Listed records START

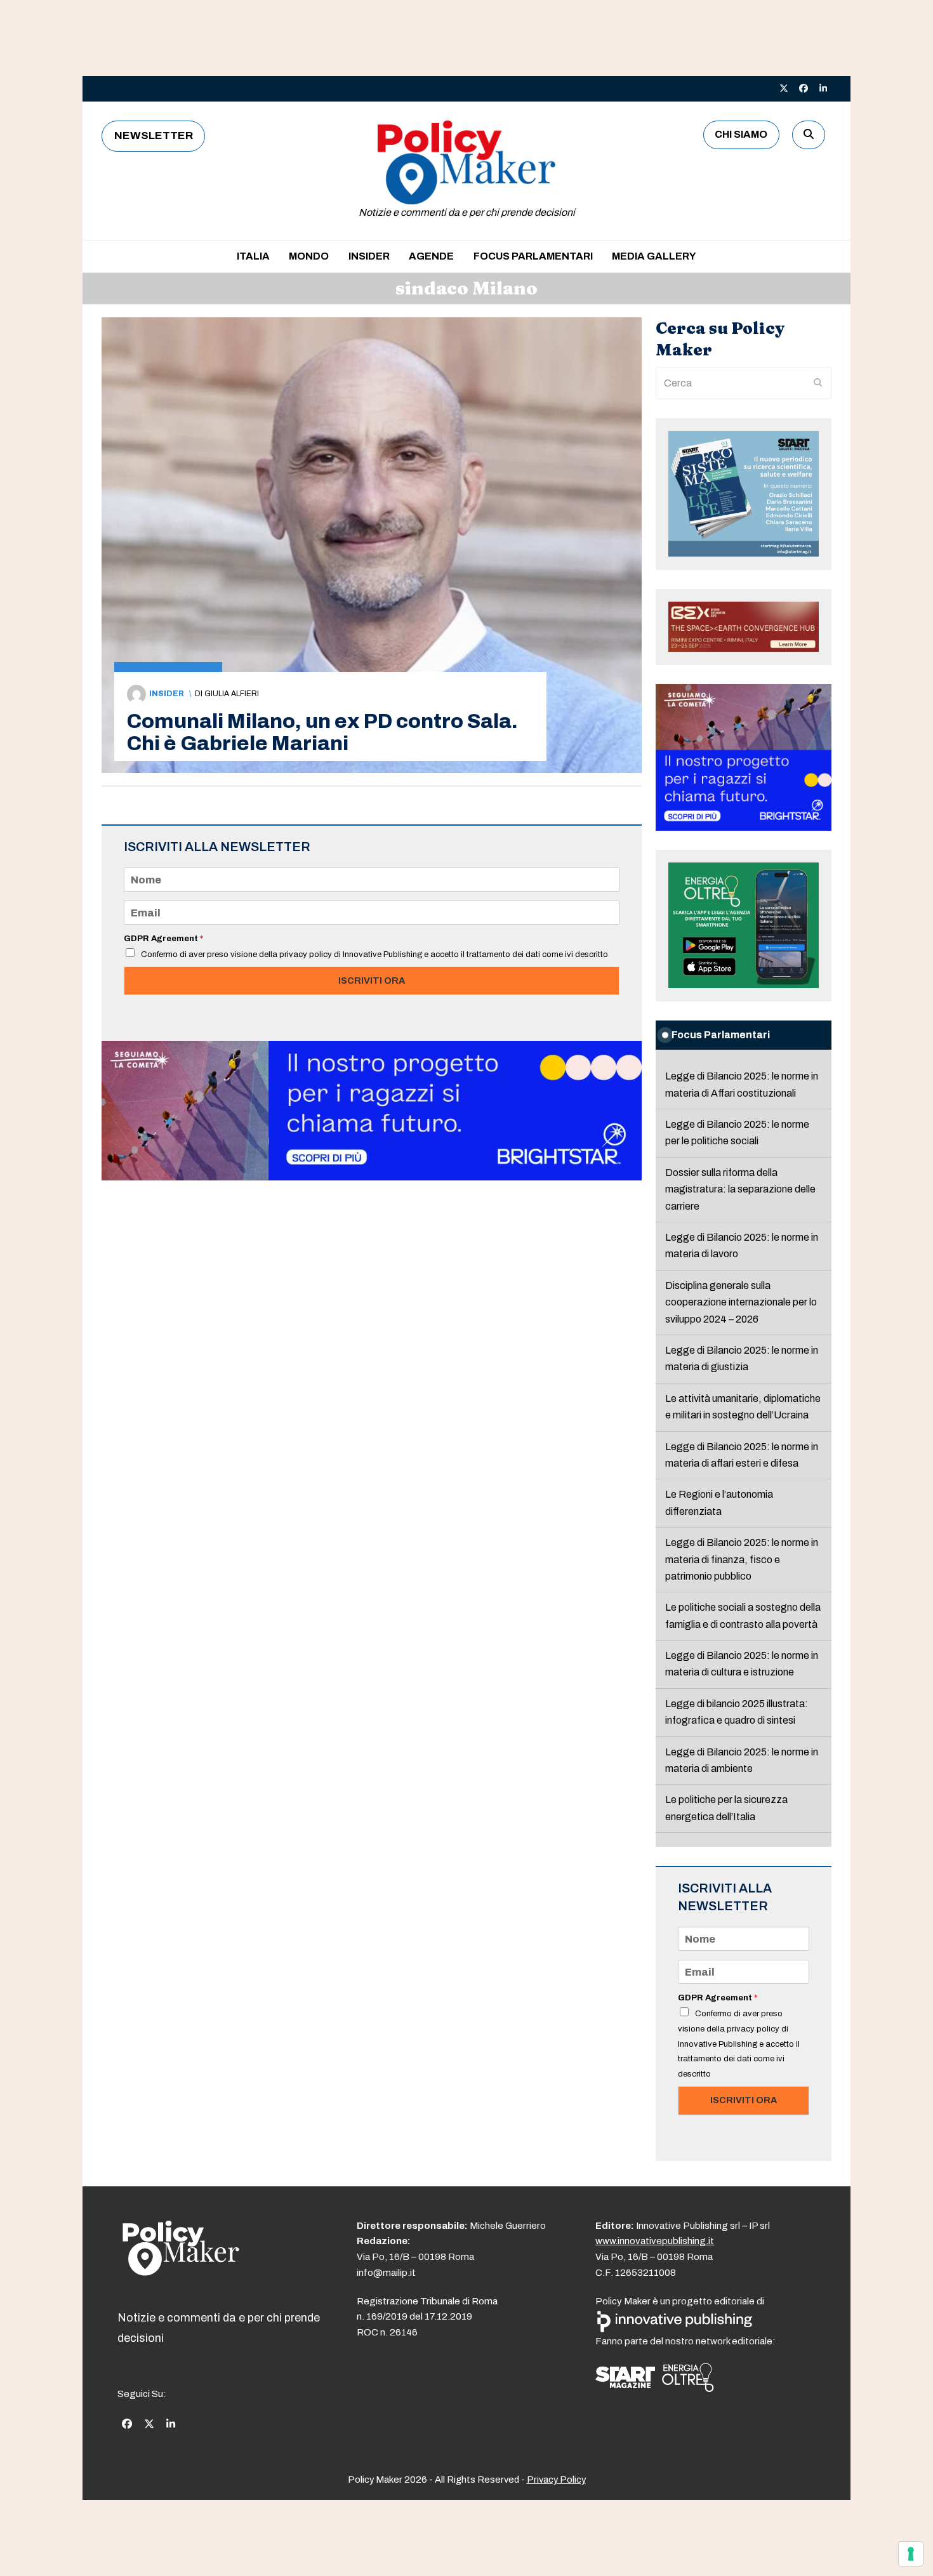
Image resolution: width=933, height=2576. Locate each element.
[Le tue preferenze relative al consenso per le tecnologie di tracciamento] (911, 2554)
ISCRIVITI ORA (371, 980)
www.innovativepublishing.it (654, 2241)
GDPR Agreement (163, 938)
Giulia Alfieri (231, 693)
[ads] (372, 1177)
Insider (166, 693)
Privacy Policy (556, 2479)
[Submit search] (818, 383)
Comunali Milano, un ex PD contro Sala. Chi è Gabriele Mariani (322, 732)
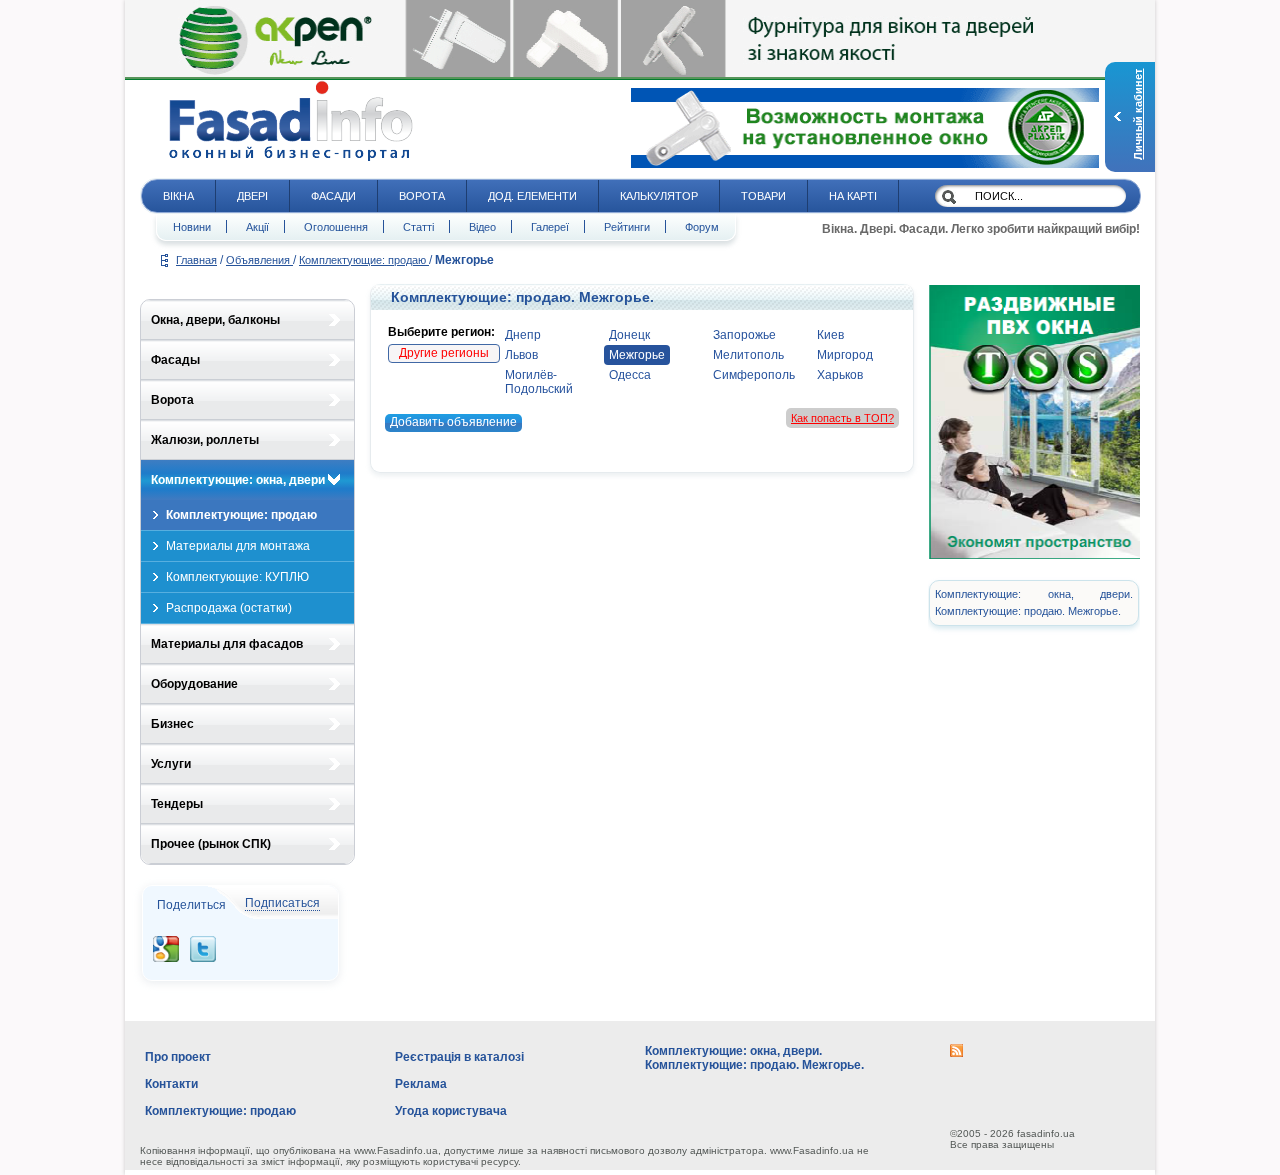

Listed records END

Task instructions: From the line holding "GDPR Agreement (163, 938)" to the last line of the listing, please output each line exactly as it stands. Pictures stay out of the copy.

Response box:
GDPR Agreement (163, 938)
Giulia Alfieri (231, 693)
[ads] (372, 1177)
Insider (166, 693)
Privacy Policy (556, 2479)
[Submit search] (818, 383)
Comunali Milano, un ex PD contro Sala. Chi è Gabriele Mariani (322, 732)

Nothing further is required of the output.